Artist in Residence 2019: Vanja Smiljanić
© Andrea Pizzalis

Through its residency programmes, the Goethe-Institut seeks to provide a space for new perspectives. Particularly in the age of globalisation, it is especially inspiring for artists and culture producers to ground their works in specific, real places and to pursue their projects for a while, free from economic considerations and to build up or deepen lasting professional contacts. Artists will be nominated. Applications are not possible. Each year, with its residency programmes and their variety of focuses, the Goethe-Institut New Zealand offers artists and other culture creator’s opportunities to live and work in Wellington or Christchurch for a period of time. The residency programme’s focus is not on one-time presentations. Instead, the projects’ success and significance become evident in long-term exchange and lasting co-operation between the artists.

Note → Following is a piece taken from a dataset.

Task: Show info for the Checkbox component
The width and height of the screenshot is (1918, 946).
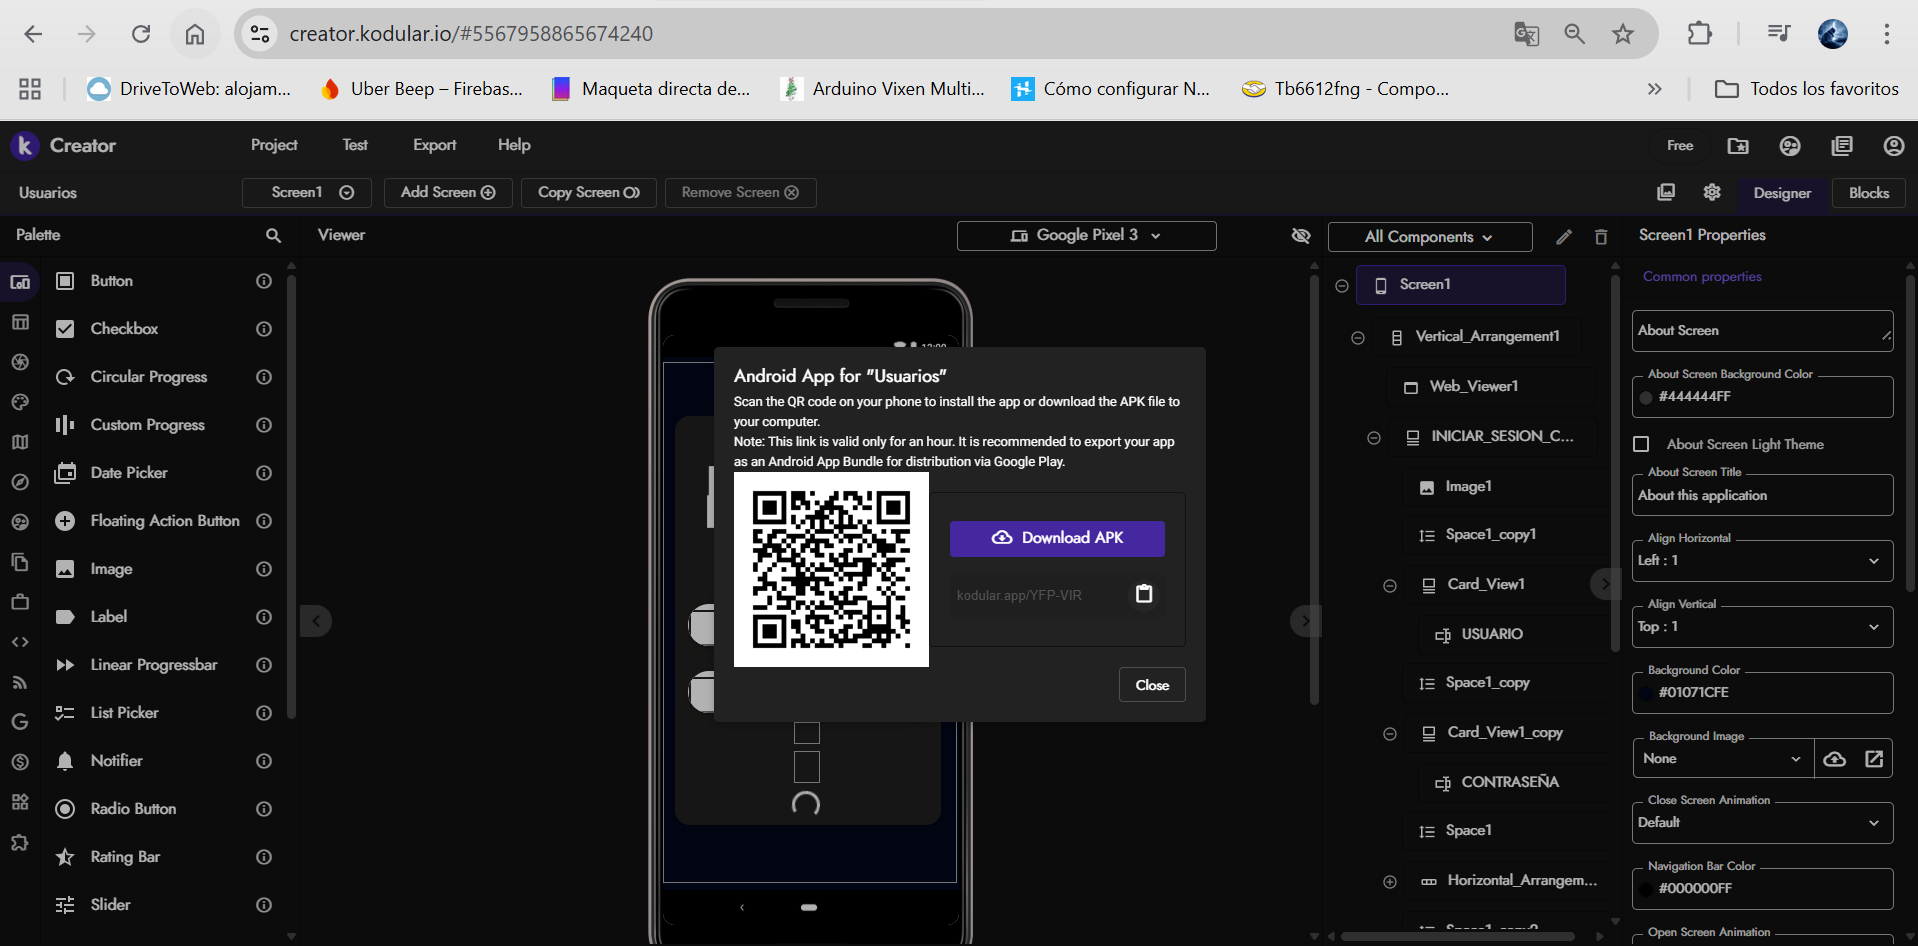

Residency artist 2019: Vanja Smiljanić

Vanja Smiljanić (*1986 Belgrade/Serbia) is a visual and performance artist living and working in Cologne. In her practice she often utilises the model of performance-lecture as a way to bridge fictitious and experiential universes, comprising technical apparatus, diagrams and sci-fi povera sculptures. Connecting otherwise unparalleled reality systems, Vanja's work attests the foundation of ideologies as alienated regimes, recurring to her own body as a vessel for narration, often shifting between the position of oracle and storyteller.

She has shown her work in various festivals and institutions e.g. Schauspiel Köln, Drodesera Performance Festival and Padiglione d’Arte Contemporanea Milano.

During her 4-weeks residency in Wellington Vanja Smiljanić is doing a research for her feminist project about author and leader of the American woman’s movement in the 20th century, Charlotte Perkins Gilman. She is focusing on the work “Herland” (1915), which is about a matriarchal utopia, dealing with an isolated society of woman, their asexuality and egalitarianism. She is working on her multi-media performance-lecture.

In Wellington Vanja Smiljanić will focus on the feminist movement in New Zealand, especially researching the “mana wāhine” und “Pākehā”.